ISA and Automation Federation take part in 2018 FIRST® Championship\, an international celebration of young people’s interest in science and technology

  • June 01, 2018
  • Research Triangle Park, North Carolina

As strategic alliance partners of FIRST® (For Inspiration and Recognition of Science and Technology), ISA and the Automation Federation (AF) took part in late April's FIRST Championship, an annual international celebration of young people's interest and aptitude in science and technology.

The event, culminating months of regional qualifying competitions involving K-12 students, took place in Houston, Texas (18-21 April) and in Detroit, Michigan (25-28 April) and featured three separate robotics competition championships-the FIRST Robotics Competition Championship (grades 9-12); the FIRST Tech Challenge World Championship (grades 7-12); and the FIRST LEGO League World Festival (grades 4-8)-as well as the FIRST LEGO League Jr. World Festival Expo (grades K-3). More than 30,000 students from 74 countries competed at both event locations.

Many of the competitors earned honors for design excellence, competitive play, research, business plans, website design, and teamwork. A not-for-profit organization that seeks to inspire innovation and leadership in young people, FIRST provides approximately $25 million annually in college scholarships.

Kim Belinsky, Manager of ISA Divisions & Events, and a group of ISA members volunteering on behalf of ISA's Houston Section attended the FIRST Championship Innovation Faire in Houston to meet with FIRST competitors and their family members, and to answer questions about career opportunities in automation and engineering.

ISA Houston Section member Mary Cannon explains the value of automation and automation careers to a group of FIRST Championship competitors at the ISA/AF exhibit.

"The FIRST Championship is a great opportunity to talk directly with students to explain what automation professionals actually do and the many rewards-both personal and professional-of pursuing and achieving a career in automation," Belinsky said. "It's also a way to introduce young people to ISA and explain how the Society can help guide and support them through ISA student section membership, networking and mentorship."

Assisting Belinsky at the FIRST Championship were ISA Houston Section members Mary Cannon, Cheri Haarmeyer, Amanda Hardy, Andrik Najera, Madilyn Blakely and Steve Mustard.

ISA Houston Section member Cheri Haarmeyer, modeling a pair of blinking blue ears, gets ready to greet FIRST participants before the exhibition opens.
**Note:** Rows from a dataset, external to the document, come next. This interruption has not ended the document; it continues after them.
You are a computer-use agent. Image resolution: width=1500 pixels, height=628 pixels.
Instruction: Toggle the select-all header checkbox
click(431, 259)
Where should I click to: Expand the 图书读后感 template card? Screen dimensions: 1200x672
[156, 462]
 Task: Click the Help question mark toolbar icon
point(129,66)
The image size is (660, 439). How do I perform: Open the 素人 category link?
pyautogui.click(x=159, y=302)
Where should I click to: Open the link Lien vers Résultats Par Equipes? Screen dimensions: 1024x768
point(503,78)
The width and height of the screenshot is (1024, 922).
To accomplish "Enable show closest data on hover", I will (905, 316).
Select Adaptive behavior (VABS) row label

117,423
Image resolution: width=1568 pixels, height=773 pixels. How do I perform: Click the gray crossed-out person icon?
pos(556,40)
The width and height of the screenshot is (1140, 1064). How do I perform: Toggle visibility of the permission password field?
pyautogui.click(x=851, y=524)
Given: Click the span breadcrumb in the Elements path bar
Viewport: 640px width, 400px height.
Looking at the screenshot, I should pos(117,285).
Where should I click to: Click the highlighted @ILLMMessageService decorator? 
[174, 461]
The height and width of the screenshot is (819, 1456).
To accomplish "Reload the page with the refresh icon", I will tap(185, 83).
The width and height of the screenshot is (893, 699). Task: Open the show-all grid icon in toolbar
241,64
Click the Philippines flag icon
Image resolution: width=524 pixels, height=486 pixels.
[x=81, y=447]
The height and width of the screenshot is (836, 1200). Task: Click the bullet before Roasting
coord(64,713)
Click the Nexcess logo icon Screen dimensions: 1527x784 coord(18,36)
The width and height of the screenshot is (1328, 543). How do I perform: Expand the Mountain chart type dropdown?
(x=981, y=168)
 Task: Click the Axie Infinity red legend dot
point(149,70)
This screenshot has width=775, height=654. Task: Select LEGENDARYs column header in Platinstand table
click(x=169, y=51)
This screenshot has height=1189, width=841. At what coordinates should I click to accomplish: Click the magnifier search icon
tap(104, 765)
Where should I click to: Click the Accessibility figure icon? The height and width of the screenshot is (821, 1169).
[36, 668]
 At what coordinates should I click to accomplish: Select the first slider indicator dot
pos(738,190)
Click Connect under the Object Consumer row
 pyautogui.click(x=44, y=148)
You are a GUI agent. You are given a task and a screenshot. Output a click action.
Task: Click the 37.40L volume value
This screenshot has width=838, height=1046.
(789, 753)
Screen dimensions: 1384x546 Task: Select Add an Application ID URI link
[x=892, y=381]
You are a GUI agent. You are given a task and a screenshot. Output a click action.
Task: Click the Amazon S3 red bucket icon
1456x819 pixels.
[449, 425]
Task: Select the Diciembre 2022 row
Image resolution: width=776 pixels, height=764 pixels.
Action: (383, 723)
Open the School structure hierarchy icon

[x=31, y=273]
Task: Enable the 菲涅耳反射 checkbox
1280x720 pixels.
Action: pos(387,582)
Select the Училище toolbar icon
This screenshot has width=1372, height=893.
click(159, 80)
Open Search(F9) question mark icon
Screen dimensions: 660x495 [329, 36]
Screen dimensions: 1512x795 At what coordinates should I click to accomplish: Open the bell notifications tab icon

The flashing ears as well as containers of glacier-blue slime (assembled in a pyramid on the table behind her) were "cool" giveaways courtesy of ISA and the Automation Federation.  

As Brian Curtis, ISA's 2018 President, emphasized in his April column in ISA Insights, ISA members who participate in and support any type of STEM event can "reconnect to the excitement that ignited their own drive to pursue an automation career and, at the same time, inspire others to follow their path toward success in the profession."

A centerpiece of the FIRST Championship is the FIRST Robotics Competition (FRC), which combines the excitement of sport with the rigors of designing and building robots. The competition provides high school students with the opportunity to use sophisticated software and hardware, learn from professional engineers, collaborate, earn recognition, and qualify for college scholarships. 

Each year, a significant number of ISA members get involved in FRC teams by serving as coaches and mentors in their local communities. The FRC's positive impact on its student participants is impressive and well documented. Through their involvement, more than 88 percent demonstrate greater interest in education, and 92 percent are more interested in attending college.